There is somewhat of a crisis happening in Chinese Martial Arts (CMA). Much of it pertains to the growing popularity of other fighting styles, such as Muay Thai kickboxing, Brazilian Jiu Jitsu, and pretty much any other martial form that has appeared on televised competition, specifically promotions like the UFC.
Because of this, many would be practitioners of CMA have instead adopted other fighting trades for reasons of trend and perceived effectiveness.
Master Chang Wu Na and Dr. Lu Mei-Hui are the head instructors of the International Wudang Internal Martial Arts Academy in Seattle, Washington. Both have spent considerable time in China perfecting their skills in many martial forms, including but not limited to: baguazhang, xingyiquan, taijiquan, qigong, sanda and Wudang sword.

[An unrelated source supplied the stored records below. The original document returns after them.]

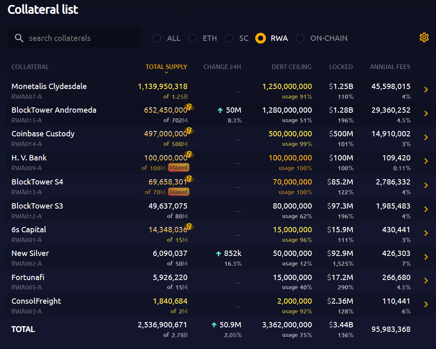Click the badge icon beside BlockTower S4 supply
The image size is (436, 349).
[x=189, y=179]
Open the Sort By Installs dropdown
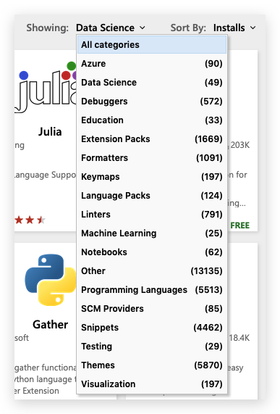The height and width of the screenshot is (414, 280). point(234,28)
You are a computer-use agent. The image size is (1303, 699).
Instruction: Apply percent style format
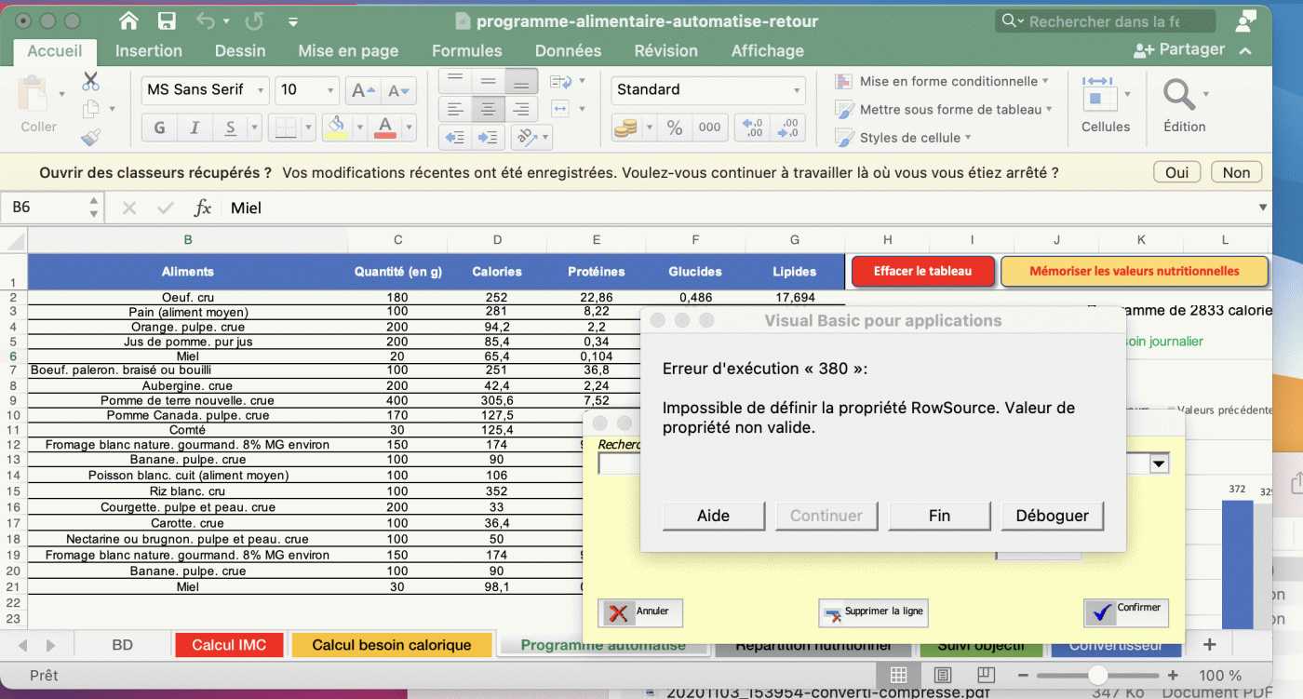click(675, 128)
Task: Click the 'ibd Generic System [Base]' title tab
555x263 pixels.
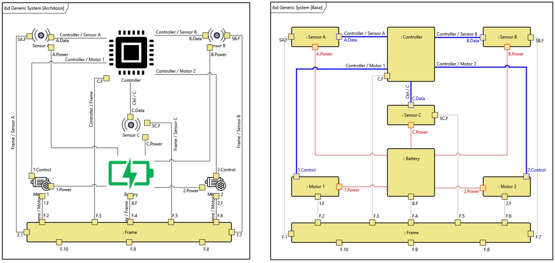Action: (297, 8)
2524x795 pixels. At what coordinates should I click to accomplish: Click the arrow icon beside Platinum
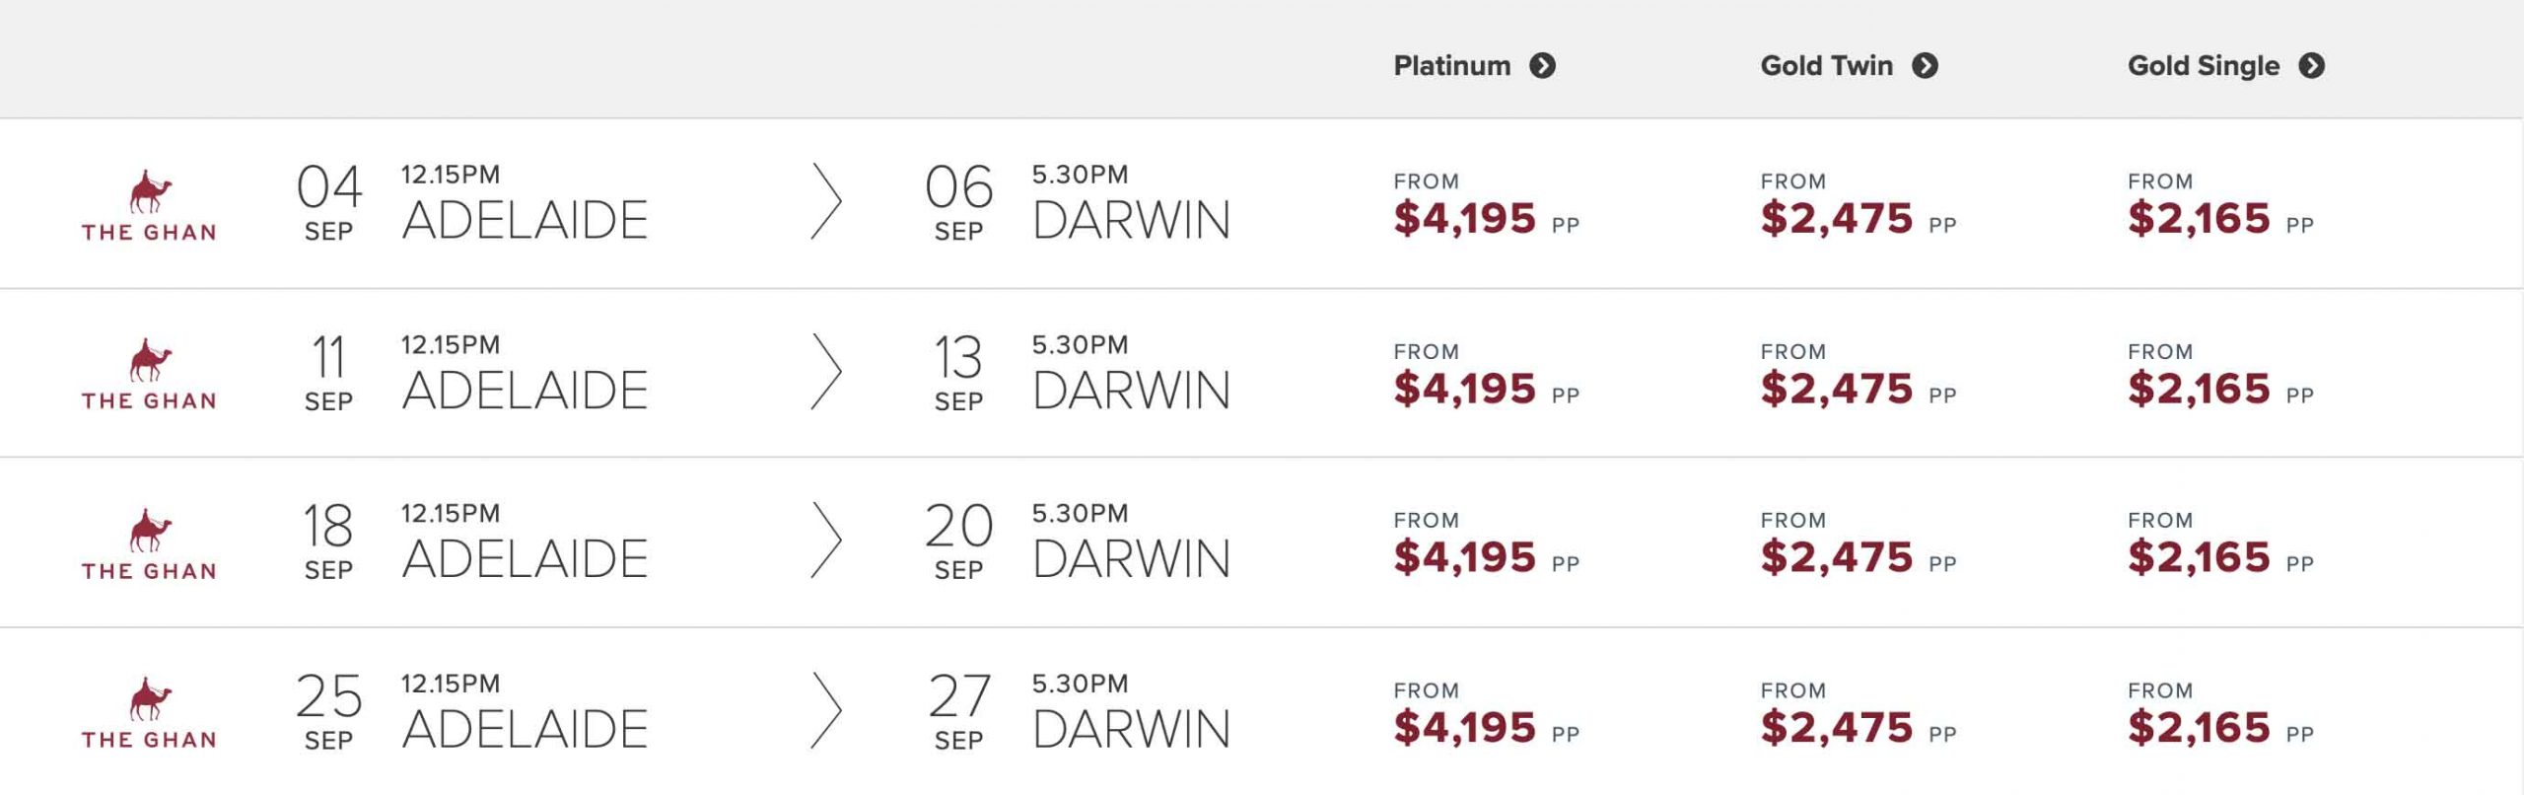click(1542, 66)
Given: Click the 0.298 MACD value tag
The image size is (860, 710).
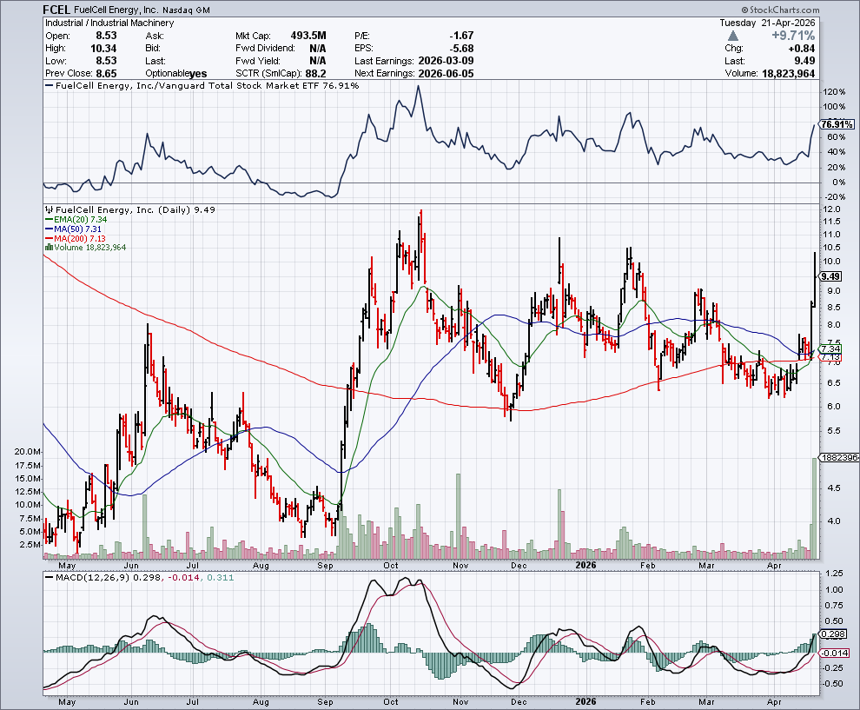Looking at the screenshot, I should 833,634.
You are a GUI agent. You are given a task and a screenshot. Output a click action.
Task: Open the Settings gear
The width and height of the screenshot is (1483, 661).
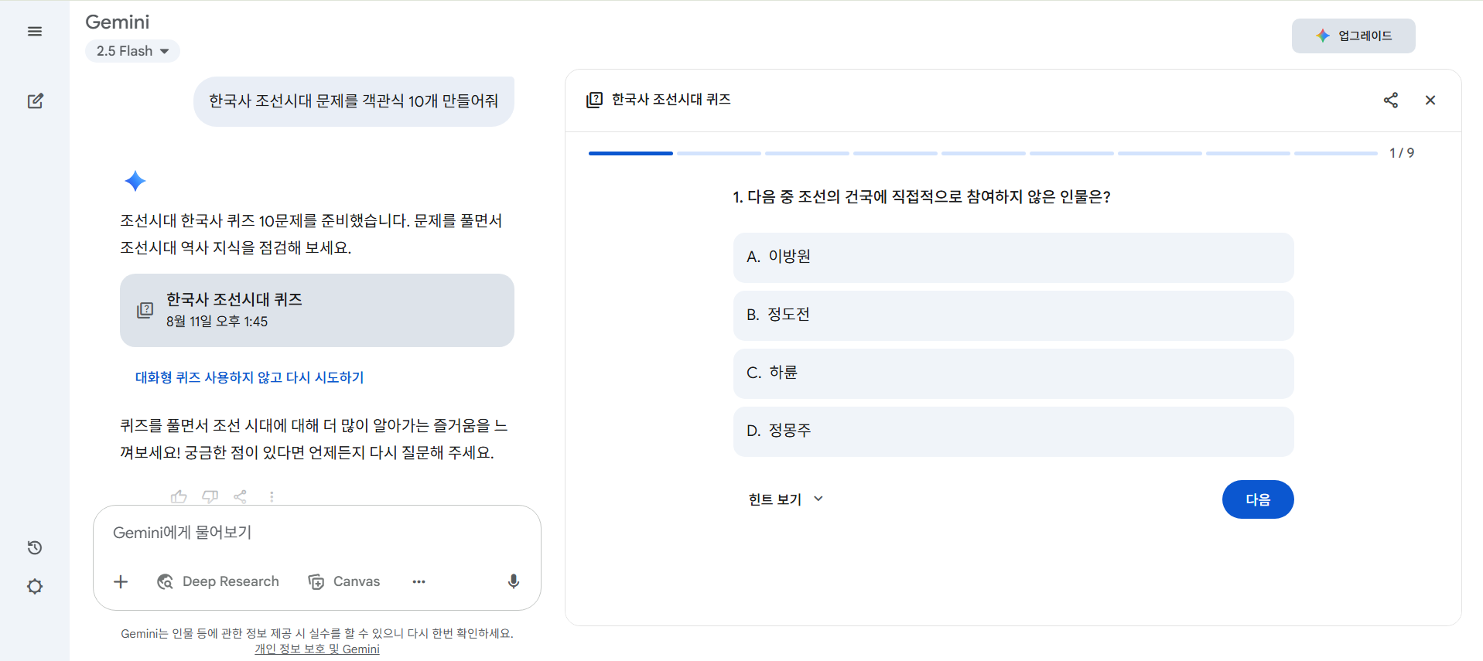coord(35,586)
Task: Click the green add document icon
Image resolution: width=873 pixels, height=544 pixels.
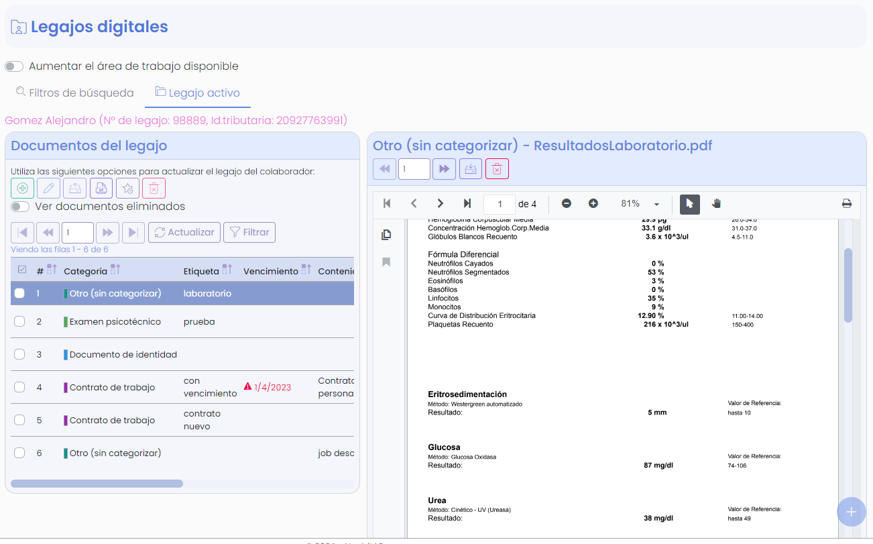Action: 22,188
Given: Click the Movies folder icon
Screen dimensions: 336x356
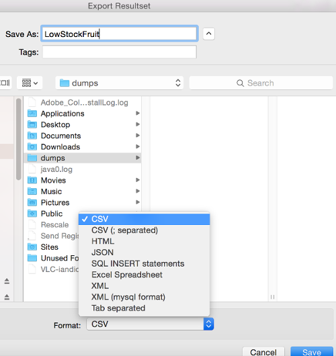Looking at the screenshot, I should click(x=32, y=180).
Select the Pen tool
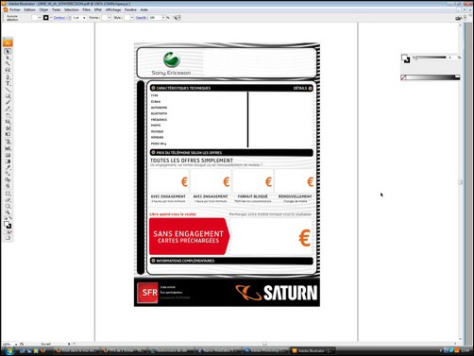 (x=8, y=77)
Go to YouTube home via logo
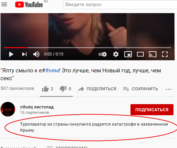Screen dimensions: 177x148 (29, 5)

Dr. Lu comes from a long lineage of family healers and martial artists, and has taught both CMA and traditional Chinese medicine at the university level. Master Chang, on the other hand, attained most of his martial credentials from studying over a dozen styles of martial arts, and getting into informal brawls outside the dojo.
This is not to say that Dr. Lu does not have any actual fighting experience or that Master Chang has no educational background, but it is an explanation to the very yin and yang atmosphere that is created for the students at their academy.
While it might seem a bit peculiar that two masters of their skill-level and esteem are teaching in a place like Washington, the location is also a strategic one.
Part of that strategy has to do with a mission from their late master to revive traditional CMA in an unconventional way. Before discussing that, however, it might first be worthwhile to distinguish a few things.
There’s the ‘athlete martial artist’ who goes through a school where they basically train all the time. They get a degree in martial arts, and they compete from the age of 7 or 8 until they age out.
The other type of martial artist is what they call the ‘folk martial artist’. Those are the ones that are holding onto those traditional things. The problem though is that ‘folk martial artists’ do not get a lot of respect.
They’re old guys, who hang out in the park, and they have old forms that don’t look so flashy, they don’t look so pretty. But these are forms that have been passed down from generation to generation for a long time.”
It would be possible to spend the entirety of this article detailing his accomplishments, but perhaps what is more important is knowing the type of person he was. Master Chang describes him as “a man out of his time”, one of the folkloric Kung Fu masters that people read about from the Qing Dynasty.
He had an unorthodox approach to internal martial arts, and was a strong believer in strengthening the body through weight training and the external martial arts, in addition to the cultivation of the internal.
He also gave equal importance to the application and efficacy of a form, rather than just focusing on the form itself.
It’s a perspective found in many of the more popular martial arts mentioned in the beginning of this article, and it’s safe to say that his approach would perhaps be more welcomed in a place like the United States.
According to Master Chang and Dr. Lu, what’s happened with CMA in China over time is a greater focus on the aesthetic, how a form looks versus how it applies, and it’s caused a significant proliferation of the art to other countries. Much of that has to do with a general shift in the culture.
“We’ve met several masters that have techniques that have been passed down in their family for three or four generations, sometimes even more, but their children are more interested in becoming businessmen,” Master Chang says.
It’s the mindset of the people in China at the basic level.
There are many factors contributing to the shift in attitude of the Chinese people, but perhaps a fitting place to start is with the Cultural Revolution. As those familiar with Chinese history will know, the Cultural Revolution included a nationwide campaign to reform the country’s traditional culture, historically known as “The Four Olds”.
Specifically these referenced ‘customs’, ‘culture’, ‘habits’, and ‘ideas’, and included in that categorization were traditional CMA, since many of these principles are embedded into the practice. Therefore, part of eliminating these traditions included imprisoning, beating, and sometimes executing high-level masters of the martial studies.
“During the Cultural Revolution, a lot of martial arts had been destroyed, particularly traditional martial arts. Those masters, a lot of them were persecuted and some of them would not even want to reveal themselves in public, so it kind of faded away,” Lu Laoshi tells me.
Now much of the original tradition is difficult to find, and few are motivated to continue carrying its lineage. For these reasons, traditional CMA is in somewhat of a state of crisis. But Grandmaster Ma Shiye had a plan to remedy all of that.
It would take at least a generation to orchestrate, but if successful, could save the current state of Chinese Martial Arts. How successful that plan might be, however, is another matter to be discussed.